Quousque tamdem

Luis Chacón

luisgchaconmartin@gmail.com

Lo volverán a hacer

El problema de los fanáticos es que se sienten imbuidos de una especie de fuerza sobrenatural

En noviembre de 1923, Hitler y sus camisas pardas irrumpieron en la Bürgerbräukeller de Munich con intención de dar un golpe de estado y encaminarse a Berlín, imitando la marcha de Mussolini sobre Roma. El putsch de la cervecería fracasó. Lo detuvieron y juzgaron. Y aunque la ley establecía cadena perpetua, la popularidad que le dio el juicio -donde se le permitió publicitar su discurso victimista, nacionalista y reaccionario- hizo que la condena fuera de tan solo cinco años de cárcel que, tras una amnistía masiva, se quedaron en nueve meses. Diez años después, en un remedo de pleno del Reichstag celebrado en la Ópera Kroll, se aprobaba la Ley Habilitante que liquidaba la democracia de Weimar e inauguraba la dictadura nazi.
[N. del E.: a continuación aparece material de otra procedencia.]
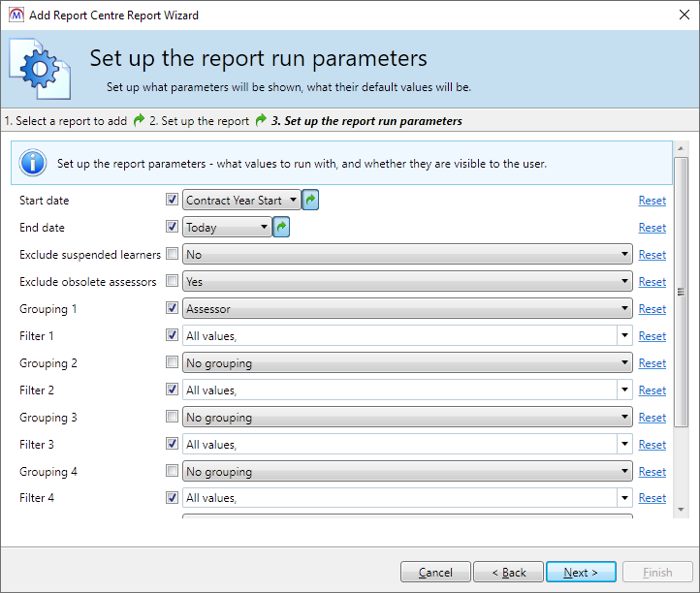The width and height of the screenshot is (700, 593).
Task: Uncheck the Grouping 1 visibility checkbox
Action: click(x=172, y=309)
No es necesaria la reductio ad Hitlerum para concluir que la rebaja de penas a la carta para el delito de sedición es, en contra de lo que alardea el presidente Sánchez -que miente una vez más-, un error mayúsculo y una puesta en almoneda de nuestra democracia, de la que vende su seguridad jurídica a los independentistas catalanes por un plato de lentejas presupuestarias que le supone unos meses más en la Moncloa. El problema de los fanáticos es que se sienten imbuidos de una especie de fuerza sobrenatural que les impele a destruir todo lo que les impide alcanzar sus objetivos. Les da igual la ley, el Estado de derecho y la convivencia. Basta recordar como la II República, que amnistió al general Sanjurjo tras su intentona golpista de 1932, lo vio liderar el golpe de julio de 1936 que provocó la Guerra Civil. O como, en febrero de ese mismo año, fueron amnistiados los responsables de la Revolución de Asturias junto a quienes habían proclamado el Estat Catalá en 1934. Algo que estos últimos ya habían intentado en abril de 1931. Lo hicieron, lo hacen y lo volverán a hacer.

Si caemos en el buenismo y entendemos esta medida como una muestra de tolerancia, caemos en la paradoja enunciada por Popper. Si somos ilimitadamente tolerantes, los intolerantes acabarán con nuestra democracia. Y es que la tolerancia termina cuando el intolerante recurre a la violencia y no argumenta razones. Las ideas no delinquen, los actos, sí. Y lo que aquí se condenó fueron actos contra la democracia, la libertad y el orden constitucional. Y cuando los bienes jurídicos protegidos son fundamentales, sólo cabe hace caer sobre los delincuentes todo el peso de la ley. Dura lex, sed lex.